• [Task description] Repeat the data exactly as it stands.

• [Saved entries]
--------------------
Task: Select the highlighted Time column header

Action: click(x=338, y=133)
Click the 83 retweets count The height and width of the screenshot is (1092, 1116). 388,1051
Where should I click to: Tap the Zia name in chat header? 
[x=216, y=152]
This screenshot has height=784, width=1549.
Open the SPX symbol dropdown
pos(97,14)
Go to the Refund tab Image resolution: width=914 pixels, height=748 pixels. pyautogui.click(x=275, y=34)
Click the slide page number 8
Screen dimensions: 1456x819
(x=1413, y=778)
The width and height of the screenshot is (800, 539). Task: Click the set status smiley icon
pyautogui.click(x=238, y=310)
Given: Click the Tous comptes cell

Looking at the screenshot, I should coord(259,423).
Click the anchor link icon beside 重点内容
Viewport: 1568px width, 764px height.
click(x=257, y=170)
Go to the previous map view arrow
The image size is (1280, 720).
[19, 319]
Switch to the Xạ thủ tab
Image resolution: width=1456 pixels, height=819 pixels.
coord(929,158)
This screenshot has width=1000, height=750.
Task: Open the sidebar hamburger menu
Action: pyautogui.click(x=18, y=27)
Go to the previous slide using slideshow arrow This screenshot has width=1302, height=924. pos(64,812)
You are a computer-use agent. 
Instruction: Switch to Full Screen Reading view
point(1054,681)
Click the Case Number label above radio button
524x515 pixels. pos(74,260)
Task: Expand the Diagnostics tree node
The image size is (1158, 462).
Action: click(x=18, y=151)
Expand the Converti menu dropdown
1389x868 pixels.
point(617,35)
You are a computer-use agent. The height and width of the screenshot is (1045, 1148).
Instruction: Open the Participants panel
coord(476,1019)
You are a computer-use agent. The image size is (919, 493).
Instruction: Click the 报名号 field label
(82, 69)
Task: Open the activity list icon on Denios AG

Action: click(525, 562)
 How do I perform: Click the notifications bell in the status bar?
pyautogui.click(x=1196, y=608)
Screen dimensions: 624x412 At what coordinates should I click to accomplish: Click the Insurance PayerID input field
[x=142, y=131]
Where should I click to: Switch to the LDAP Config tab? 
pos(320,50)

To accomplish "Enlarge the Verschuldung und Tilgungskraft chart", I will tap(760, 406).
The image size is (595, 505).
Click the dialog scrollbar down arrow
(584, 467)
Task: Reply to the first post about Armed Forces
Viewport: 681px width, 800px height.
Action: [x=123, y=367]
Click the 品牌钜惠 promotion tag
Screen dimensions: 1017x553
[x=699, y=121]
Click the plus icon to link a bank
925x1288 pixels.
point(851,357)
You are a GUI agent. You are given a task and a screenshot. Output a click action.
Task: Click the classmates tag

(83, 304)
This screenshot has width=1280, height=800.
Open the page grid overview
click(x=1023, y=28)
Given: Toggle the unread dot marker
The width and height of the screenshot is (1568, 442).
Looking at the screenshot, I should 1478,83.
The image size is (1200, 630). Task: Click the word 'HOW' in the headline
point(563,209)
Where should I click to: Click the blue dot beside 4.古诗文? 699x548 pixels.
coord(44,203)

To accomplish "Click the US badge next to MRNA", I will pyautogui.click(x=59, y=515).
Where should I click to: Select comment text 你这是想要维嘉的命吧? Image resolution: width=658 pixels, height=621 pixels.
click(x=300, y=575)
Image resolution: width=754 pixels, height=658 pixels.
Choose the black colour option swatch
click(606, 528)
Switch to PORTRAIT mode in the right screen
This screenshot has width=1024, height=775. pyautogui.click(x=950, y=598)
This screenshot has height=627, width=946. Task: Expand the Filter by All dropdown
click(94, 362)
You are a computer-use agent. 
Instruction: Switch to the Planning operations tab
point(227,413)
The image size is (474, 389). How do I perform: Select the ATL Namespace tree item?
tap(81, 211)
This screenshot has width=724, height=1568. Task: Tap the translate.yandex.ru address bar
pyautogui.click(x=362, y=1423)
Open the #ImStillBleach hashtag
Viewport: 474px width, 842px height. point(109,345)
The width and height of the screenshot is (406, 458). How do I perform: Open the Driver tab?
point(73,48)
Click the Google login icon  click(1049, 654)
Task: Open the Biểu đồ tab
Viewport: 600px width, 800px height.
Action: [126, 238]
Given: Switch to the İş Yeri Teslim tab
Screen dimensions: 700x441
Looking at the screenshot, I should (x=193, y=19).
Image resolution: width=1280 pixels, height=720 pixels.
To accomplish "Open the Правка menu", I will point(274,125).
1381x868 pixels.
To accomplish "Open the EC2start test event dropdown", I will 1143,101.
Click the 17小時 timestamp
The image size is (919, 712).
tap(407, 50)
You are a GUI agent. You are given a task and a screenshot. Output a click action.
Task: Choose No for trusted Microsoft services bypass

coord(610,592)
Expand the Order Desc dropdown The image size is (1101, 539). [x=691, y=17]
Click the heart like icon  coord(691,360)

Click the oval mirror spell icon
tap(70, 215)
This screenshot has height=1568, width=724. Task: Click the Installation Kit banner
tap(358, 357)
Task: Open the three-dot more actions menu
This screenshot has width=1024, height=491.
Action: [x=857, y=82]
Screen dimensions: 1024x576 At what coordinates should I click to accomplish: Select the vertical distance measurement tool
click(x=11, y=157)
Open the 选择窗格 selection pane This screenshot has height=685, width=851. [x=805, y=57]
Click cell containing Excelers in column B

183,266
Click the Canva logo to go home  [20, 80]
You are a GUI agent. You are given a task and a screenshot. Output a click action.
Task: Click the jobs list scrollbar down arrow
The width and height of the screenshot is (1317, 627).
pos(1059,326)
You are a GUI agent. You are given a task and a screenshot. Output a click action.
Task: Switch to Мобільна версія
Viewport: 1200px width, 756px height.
--------------------
• [Solution to the exercise]
Task: Select the highlighted Time column header

Action: click(x=338, y=133)
Click the 83 retweets count The height and width of the screenshot is (1092, 1116). 388,1051
Where should I click to: Tap the Zia name in chat header? 
[x=216, y=152]
This screenshot has height=784, width=1549.
Open the SPX symbol dropdown
pos(97,14)
Go to the Refund tab Image resolution: width=914 pixels, height=748 pixels. pyautogui.click(x=275, y=34)
Click the slide page number 8
Screen dimensions: 1456x819
(x=1413, y=778)
The width and height of the screenshot is (800, 539). Task: Click the set status smiley icon
pyautogui.click(x=238, y=310)
Given: Click the Tous comptes cell

Looking at the screenshot, I should coord(259,423).
Click the anchor link icon beside 重点内容
Viewport: 1568px width, 764px height.
click(x=257, y=170)
Go to the previous map view arrow
The image size is (1280, 720).
[19, 319]
Switch to the Xạ thủ tab
Image resolution: width=1456 pixels, height=819 pixels.
coord(929,158)
This screenshot has width=1000, height=750.
Task: Open the sidebar hamburger menu
Action: pyautogui.click(x=18, y=27)
Go to the previous slide using slideshow arrow This screenshot has width=1302, height=924. pos(64,812)
You are a computer-use agent. 
Instruction: Switch to Full Screen Reading view
point(1054,681)
Click the Case Number label above radio button
524x515 pixels. pos(74,260)
Task: Expand the Diagnostics tree node
The image size is (1158, 462).
Action: click(x=18, y=151)
Expand the Converti menu dropdown
1389x868 pixels.
point(617,35)
You are a computer-use agent. The height and width of the screenshot is (1045, 1148).
Instruction: Open the Participants panel
coord(476,1019)
You are a computer-use agent. The image size is (919, 493).
Instruction: Click the 报名号 field label
(82, 69)
Task: Open the activity list icon on Denios AG

Action: click(525, 562)
 How do I perform: Click the notifications bell in the status bar?
pyautogui.click(x=1196, y=608)
Screen dimensions: 624x412 At what coordinates should I click to accomplish: Click the Insurance PayerID input field
[x=142, y=131]
Where should I click to: Switch to the LDAP Config tab? 
pos(320,50)

To accomplish "Enlarge the Verschuldung und Tilgungskraft chart", I will tap(760, 406).
The image size is (595, 505).
Click the dialog scrollbar down arrow
(584, 467)
Task: Reply to the first post about Armed Forces
Viewport: 681px width, 800px height.
Action: [x=123, y=367]
Click the 品牌钜惠 promotion tag
Screen dimensions: 1017x553
[x=699, y=121]
Click the plus icon to link a bank
925x1288 pixels.
point(851,357)
You are a GUI agent. You are given a task and a screenshot. Output a click action.
Task: Click the classmates tag

(83, 304)
This screenshot has width=1280, height=800.
Open the page grid overview
click(x=1023, y=28)
Given: Toggle the unread dot marker
The width and height of the screenshot is (1568, 442).
Looking at the screenshot, I should 1478,83.
The image size is (1200, 630). Task: Click the word 'HOW' in the headline
point(563,209)
Where should I click to: Click the blue dot beside 4.古诗文? 699x548 pixels.
coord(44,203)

To accomplish "Click the US badge next to MRNA", I will pyautogui.click(x=59, y=515).
Where should I click to: Select comment text 你这是想要维嘉的命吧? Image resolution: width=658 pixels, height=621 pixels.
click(x=300, y=575)
Image resolution: width=754 pixels, height=658 pixels.
Choose the black colour option swatch
click(606, 528)
Switch to PORTRAIT mode in the right screen
This screenshot has width=1024, height=775. pyautogui.click(x=950, y=598)
This screenshot has height=627, width=946. Task: Expand the Filter by All dropdown
click(94, 362)
You are a computer-use agent. 
Instruction: Switch to the Planning operations tab
point(227,413)
The image size is (474, 389). How do I perform: Select the ATL Namespace tree item?
tap(81, 211)
This screenshot has width=724, height=1568. Task: Tap the translate.yandex.ru address bar
pyautogui.click(x=362, y=1423)
Open the #ImStillBleach hashtag
Viewport: 474px width, 842px height. point(109,345)
The width and height of the screenshot is (406, 458). How do I perform: Open the Driver tab?
point(73,48)
Click the Google login icon  click(1049, 654)
Task: Open the Biểu đồ tab
Viewport: 600px width, 800px height.
Action: [126, 238]
Given: Switch to the İş Yeri Teslim tab
Screen dimensions: 700x441
Looking at the screenshot, I should (x=193, y=19).
Image resolution: width=1280 pixels, height=720 pixels.
To accomplish "Open the Правка menu", I will point(274,125).
1381x868 pixels.
To accomplish "Open the EC2start test event dropdown", I will 1143,101.
Click the 17小時 timestamp
The image size is (919, 712).
tap(407, 50)
You are a GUI agent. You are given a task and a screenshot. Output a click action.
Task: Choose No for trusted Microsoft services bypass

coord(610,592)
Expand the Order Desc dropdown The image size is (1101, 539). [x=691, y=17]
Click the heart like icon  coord(691,360)

Click the oval mirror spell icon
tap(70, 215)
This screenshot has height=1568, width=724. Task: Click the Installation Kit banner
tap(358, 357)
Task: Open the three-dot more actions menu
This screenshot has width=1024, height=491.
Action: [x=857, y=82]
Screen dimensions: 1024x576 At what coordinates should I click to accomplish: Select the vertical distance measurement tool
click(x=11, y=157)
Open the 选择窗格 selection pane This screenshot has height=685, width=851. [x=805, y=57]
Click cell containing Excelers in column B

183,266
Click the Canva logo to go home  [20, 80]
You are a GUI agent. You are given a task and a screenshot. Output a click action.
Task: Click the jobs list scrollbar down arrow
The width and height of the screenshot is (1317, 627).
pos(1059,326)
You are a GUI agent. You are given a task and a screenshot. Output a click action.
Task: Switch to Мобільна версія
Viewport: 1200px width, 756px height.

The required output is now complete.